Court Opinion

ID: 9445805
Source: CourtListenerOpinion
Date Created: 2023-08-03 21:38:26.828149+00
Date Added: 2024-06-11T17:30:24.739790
License: Public Domain

STEPHENS, Circuit Judge
(dissenting).
I am unable to go along with my associates. I agree that the narcotic problem is very serious and, of course, no sympathy can rightly be extended to the peddler or to the low creature who sneaks a narcotic across our borders.

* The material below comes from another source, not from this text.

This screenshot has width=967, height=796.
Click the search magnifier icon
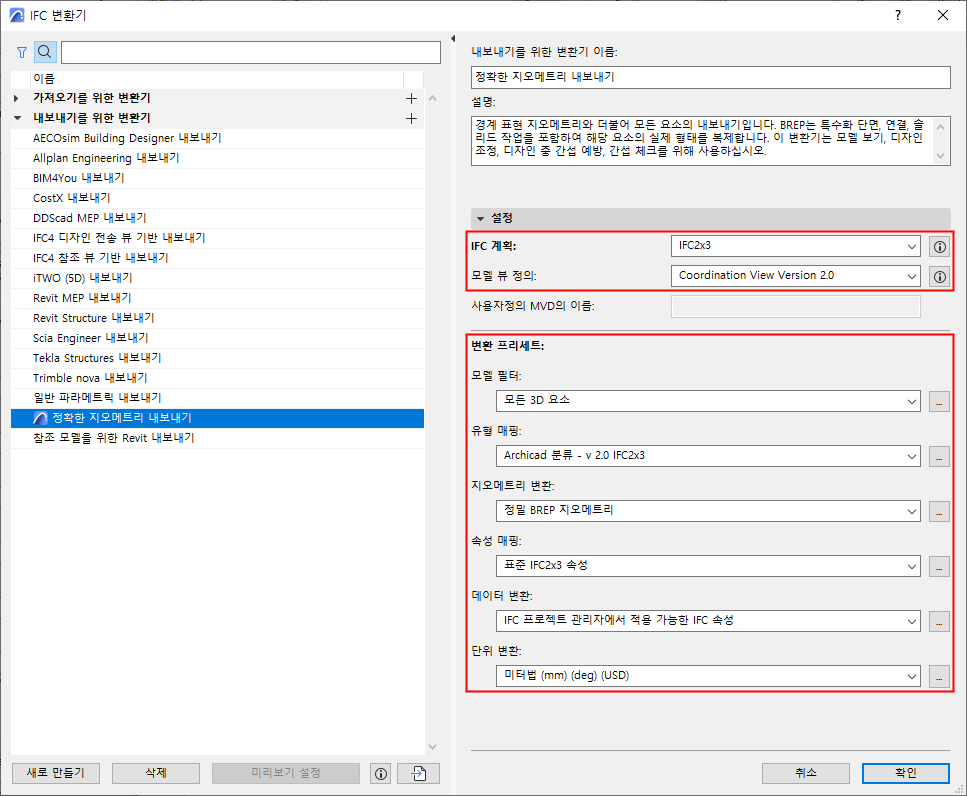click(x=44, y=51)
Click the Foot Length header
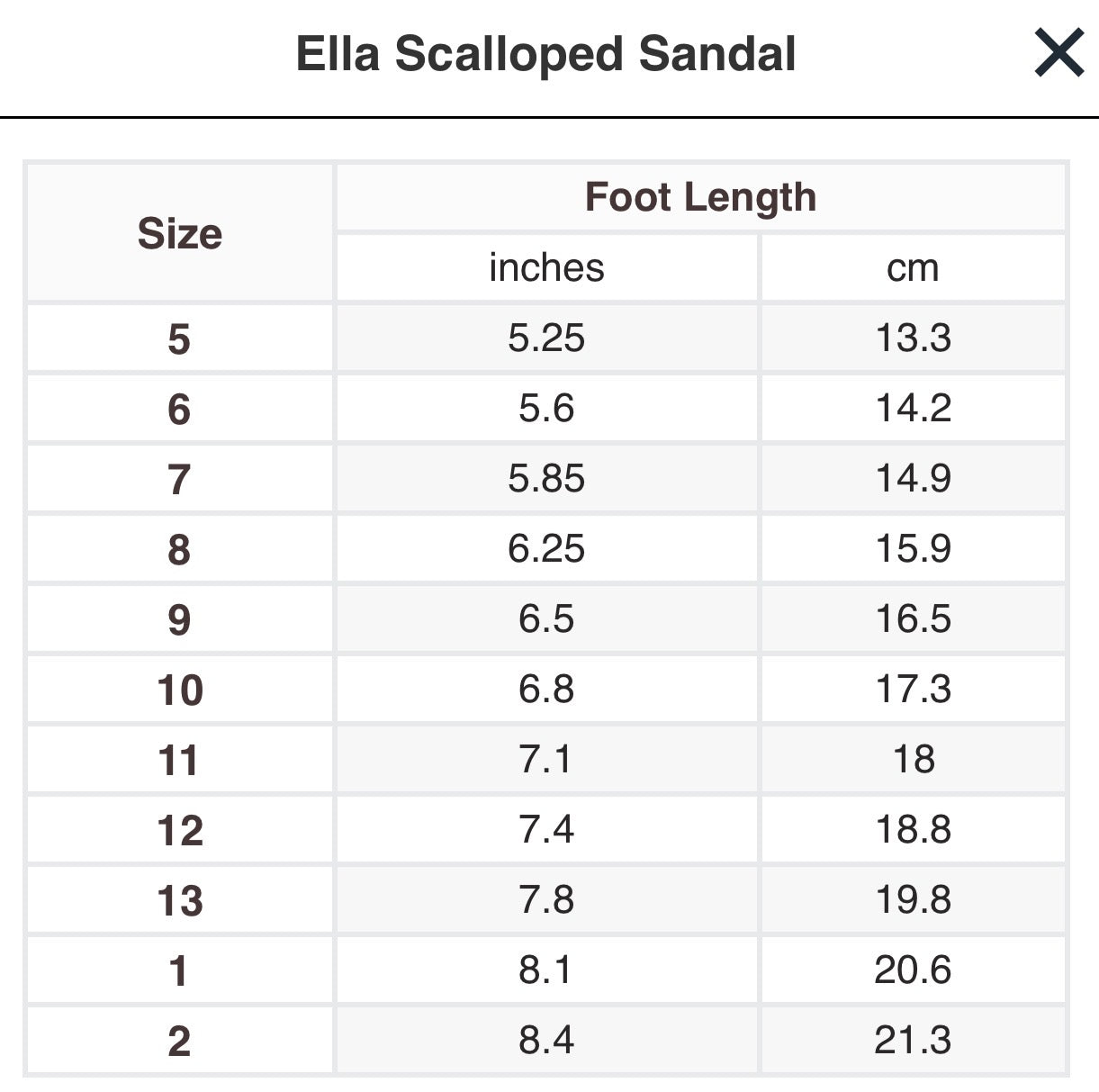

But to authorize the ex parte star chamber invasion of body privacy by in*755spectors at our ports is shocking and abhorrent and is fraught with almost certain abuse. I fully appreciate the high character of most of the inspectors and the very difficult duty which is theirs, but the power to subject one entering this country through its ports to the possibility of such an inquisition and manhandling seems on its face to come within the interdiction of the Fourth Amendment. I think the illustration set out in the opinion of the enforced opening of a closed hand, whatever may be right or wrong about it, is unfortunate and not apposite. And I do not see the Federal Courts dismissing an accused from custody by habeas corpus where the circumstances would reasonably point to the belief that the accused is concealing narcotics within his body and that nature would answer the question one way or another in a short period of time.